_Dataset entries_:
-- Opening Marker --

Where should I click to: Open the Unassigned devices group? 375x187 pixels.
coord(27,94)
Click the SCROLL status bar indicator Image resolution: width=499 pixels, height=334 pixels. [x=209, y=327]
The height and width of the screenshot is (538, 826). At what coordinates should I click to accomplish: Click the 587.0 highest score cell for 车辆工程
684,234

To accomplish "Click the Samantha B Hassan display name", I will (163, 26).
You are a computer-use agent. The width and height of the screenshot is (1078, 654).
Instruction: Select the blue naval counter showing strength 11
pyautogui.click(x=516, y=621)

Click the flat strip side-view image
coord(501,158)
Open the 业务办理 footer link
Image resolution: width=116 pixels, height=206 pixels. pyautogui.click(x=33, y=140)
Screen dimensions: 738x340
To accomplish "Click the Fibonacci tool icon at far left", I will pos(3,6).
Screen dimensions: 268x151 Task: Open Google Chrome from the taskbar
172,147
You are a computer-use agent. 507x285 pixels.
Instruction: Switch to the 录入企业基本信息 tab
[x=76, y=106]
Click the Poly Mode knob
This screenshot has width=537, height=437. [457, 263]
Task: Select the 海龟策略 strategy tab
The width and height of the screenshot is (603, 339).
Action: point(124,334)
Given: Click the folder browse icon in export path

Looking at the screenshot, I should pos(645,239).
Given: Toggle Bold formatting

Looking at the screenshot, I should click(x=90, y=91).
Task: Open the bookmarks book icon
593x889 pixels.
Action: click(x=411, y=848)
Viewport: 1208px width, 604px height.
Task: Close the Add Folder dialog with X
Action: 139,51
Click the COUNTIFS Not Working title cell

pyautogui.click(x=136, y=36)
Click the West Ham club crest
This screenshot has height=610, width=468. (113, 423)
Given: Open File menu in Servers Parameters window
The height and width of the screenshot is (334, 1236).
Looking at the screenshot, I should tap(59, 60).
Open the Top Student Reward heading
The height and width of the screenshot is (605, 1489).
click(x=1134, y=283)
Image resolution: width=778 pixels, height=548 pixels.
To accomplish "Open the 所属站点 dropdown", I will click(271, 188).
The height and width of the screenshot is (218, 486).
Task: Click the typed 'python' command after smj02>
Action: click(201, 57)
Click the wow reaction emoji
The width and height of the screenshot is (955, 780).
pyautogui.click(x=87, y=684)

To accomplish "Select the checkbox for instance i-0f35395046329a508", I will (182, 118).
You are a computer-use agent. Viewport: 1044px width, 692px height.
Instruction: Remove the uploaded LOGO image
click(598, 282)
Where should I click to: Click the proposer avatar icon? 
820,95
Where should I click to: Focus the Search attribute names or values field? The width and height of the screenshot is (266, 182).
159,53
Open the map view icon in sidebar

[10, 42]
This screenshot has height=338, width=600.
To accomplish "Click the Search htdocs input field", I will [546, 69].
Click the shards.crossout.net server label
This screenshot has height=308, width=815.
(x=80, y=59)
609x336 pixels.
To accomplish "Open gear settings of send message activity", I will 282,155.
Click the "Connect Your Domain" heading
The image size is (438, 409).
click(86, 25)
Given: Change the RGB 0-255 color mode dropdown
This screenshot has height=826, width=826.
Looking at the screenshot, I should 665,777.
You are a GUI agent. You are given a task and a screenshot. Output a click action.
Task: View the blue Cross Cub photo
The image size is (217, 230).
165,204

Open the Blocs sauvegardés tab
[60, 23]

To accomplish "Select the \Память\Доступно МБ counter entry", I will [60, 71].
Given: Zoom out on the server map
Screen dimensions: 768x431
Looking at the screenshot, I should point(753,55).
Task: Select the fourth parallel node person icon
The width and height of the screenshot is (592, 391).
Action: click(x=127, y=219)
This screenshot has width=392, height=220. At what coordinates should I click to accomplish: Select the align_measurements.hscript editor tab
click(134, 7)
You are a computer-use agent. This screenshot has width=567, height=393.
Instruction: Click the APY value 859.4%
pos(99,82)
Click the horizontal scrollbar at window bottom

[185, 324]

-- Closing Marker --

_Task to complete_: Look above for the line with "The height and width of the screenshot is (605, 1489)." and the line with "You are a computer-use agent. Viewport: 1044px", and reproduce exactly those two lines plus every line between, nothing more.

_Written answer_:
The height and width of the screenshot is (605, 1489).
click(x=1134, y=283)
Image resolution: width=778 pixels, height=548 pixels.
To accomplish "Open the 所属站点 dropdown", I will click(271, 188).
The height and width of the screenshot is (218, 486).
Task: Click the typed 'python' command after smj02>
Action: click(201, 57)
Click the wow reaction emoji
The width and height of the screenshot is (955, 780).
pyautogui.click(x=87, y=684)

To accomplish "Select the checkbox for instance i-0f35395046329a508", I will (182, 118).
You are a computer-use agent. Viewport: 1044px width, 692px height.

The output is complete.